Structuring Wife around adaptations of Ibsen, Adamson acknowledges the prevalent re-staging of the original play. Characters discuss the work at length, breaking down what the young Ivar (Joshua James) calls "Nora's miracle".

When Nora smuggles a macaroon behind Torvald's back early on in Ibsen's A Doll's House, it begins a drama about lies and the power dynamics of the Victorian household. Yet Wife is deeply concerned with the end of the play, with the impact of the final scene on the characters frequently shown as a call to celebrate free choice. As Wife makes clear, history repeats itself, with the period costumes of the 1959 show returning in 2042, but in between is the more interpretive production of 1988 and 2019's gender-fluid version.

Richard Kent's design keeps each period distinct, though the theatrical framing is never lost due to the pieces of a proscenium arch hanging above the stage. Much like the four snapshots presented, this arch is fractured and disjointed, with the pieces hanging like an incomplete jigsaw.

Yet by the end of Wife, Adamson has revealed his ability to craft an incredibly self-referential story. From gin drinking to violent acts of attempted abortion, visiting the Frog and Trumpet pub to cries of "Dutch courage" before drinking, references, echoes and allusions to earlier scenes permeate the play. Where Suzanne mocks Daisy's husband Robert by crying "Yay, it's alive" when he finally speaks in 1959, Cas likewise uses the same joke against Clare in 2019.
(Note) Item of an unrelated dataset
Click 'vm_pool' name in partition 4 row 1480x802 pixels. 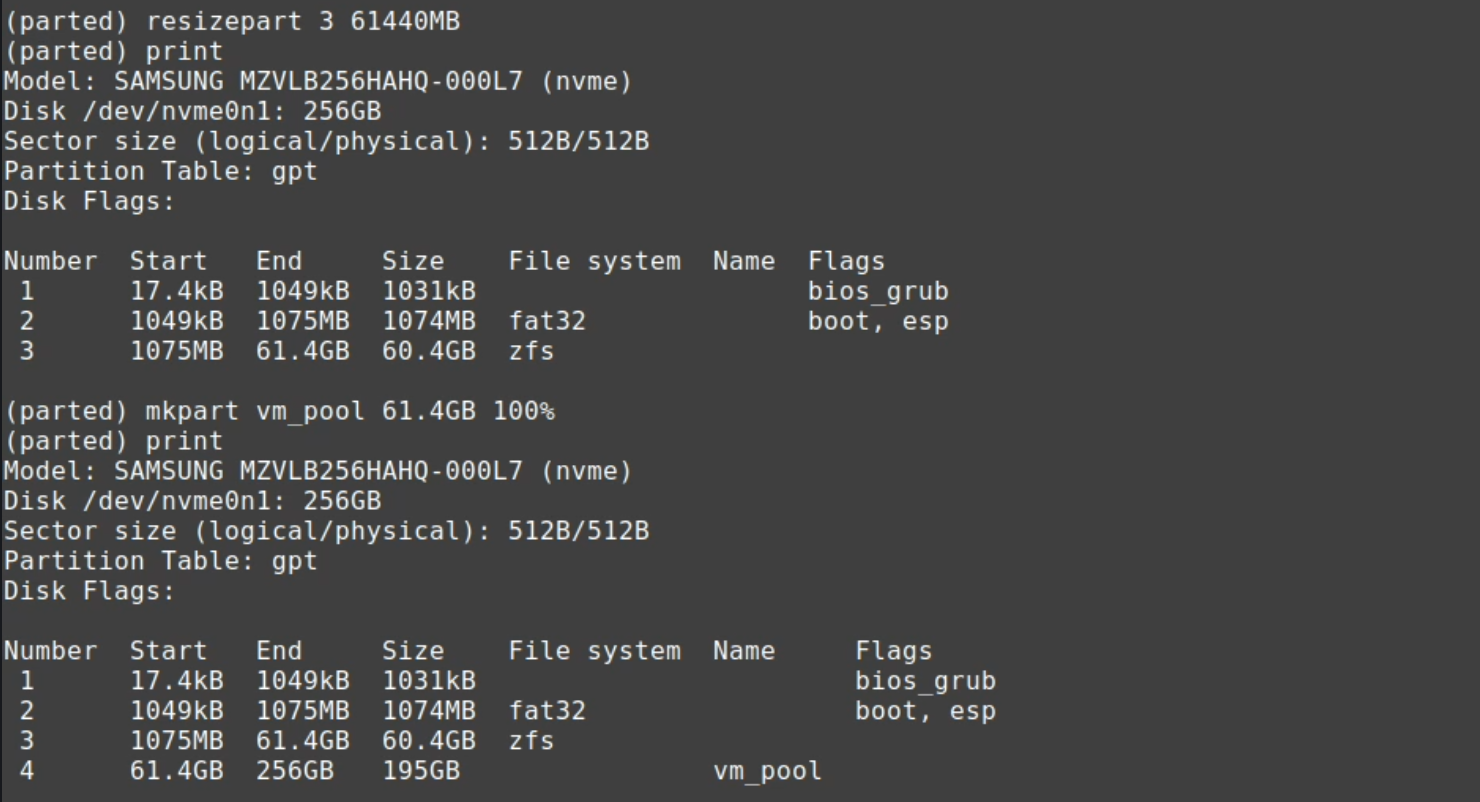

Whilst this self-referentiality is certainly impressive, by the end of Wife these references become rather smug, and one feels that less would have been more to demonstrate the connectedness of the characters and the beliefs of the time periods they represent.

The title of Adamson's play may reveal its focus on relationships both heterosexual and queer, but it is vitally also about children. In Ibsen's play, Nora leaves both her husband and her children. Such was the response at her resolution to do so that in 1880 the ending of the play was rewritten by the dramatist so that Nora declares "It is a sin against myself, but I cannot leave them" before sinking to the floor by the nursery door.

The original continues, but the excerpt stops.